**Supplied entries**
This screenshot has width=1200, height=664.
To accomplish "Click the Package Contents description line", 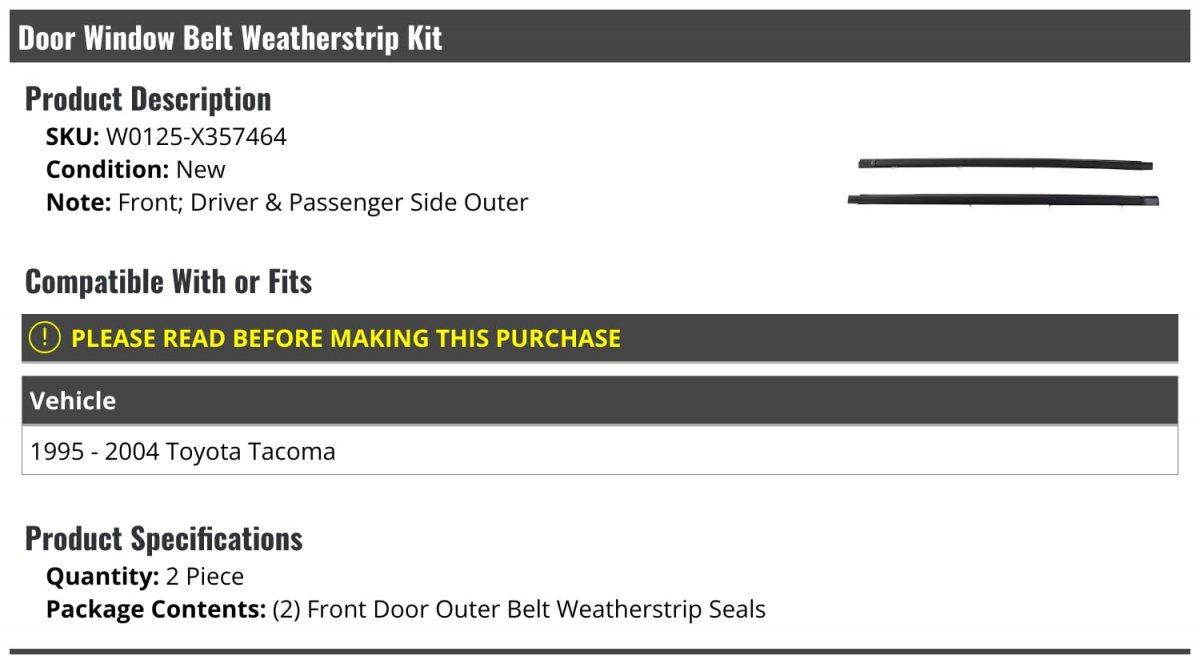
...
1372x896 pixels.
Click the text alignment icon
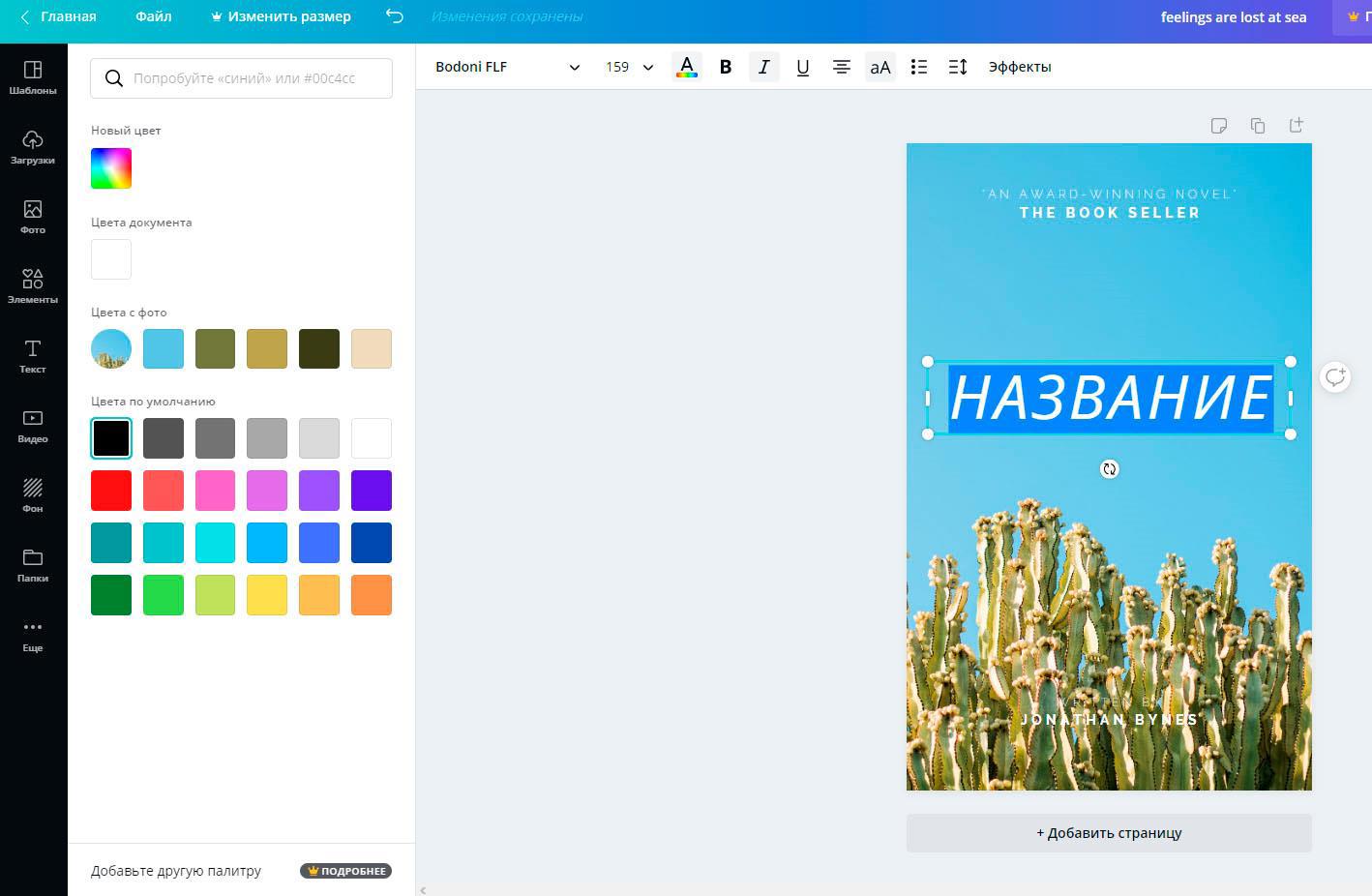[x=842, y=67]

**Problem description**
Your reply should consist solely of the lines above from the line containing "This screenshot has width=1200, height=664." up to and including the line containing "the Package Contents", reproduced exactly, minus the pictures.

**Exercise answer**
This screenshot has width=1200, height=664.
To accomplish "Click the Package Contents description line", 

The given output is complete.